There’s no indication Rasky did anything illegal. But that’s the rub: The fact that these practices and pipelines remain in place—and remain perfectly legal—is to the detriment of our national interests, and a source of stigma to boot. As Sarah Chayes, one of America’s leading anti-corruption voices recently wrote, “How could America’s leading lights convince themselves—and us—that this is acceptable?... If we want to help our country heal, we must start holding ourselves, our friends, and our allies—and not just our enemies—to its highest standards.”

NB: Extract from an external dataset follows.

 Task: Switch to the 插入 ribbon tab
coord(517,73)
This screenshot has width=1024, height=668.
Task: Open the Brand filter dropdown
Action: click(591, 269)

Chayes was writing about Hunter Biden’s cushy involvement with a Ukrainian gas firm, and the high-paying jobs family members of American politicians receive more broadly. But she could equally have been writing about the Americans taking obscene amounts of money in order to help tyrants abroad launder their image—and then turning around to help run major prongs of American political campaigns. It’s never too late for shame to play a role when it comes to steering clear of foreign agents. Donald Trump’s 2020 opponents should want to lead the way, not follow in his wake.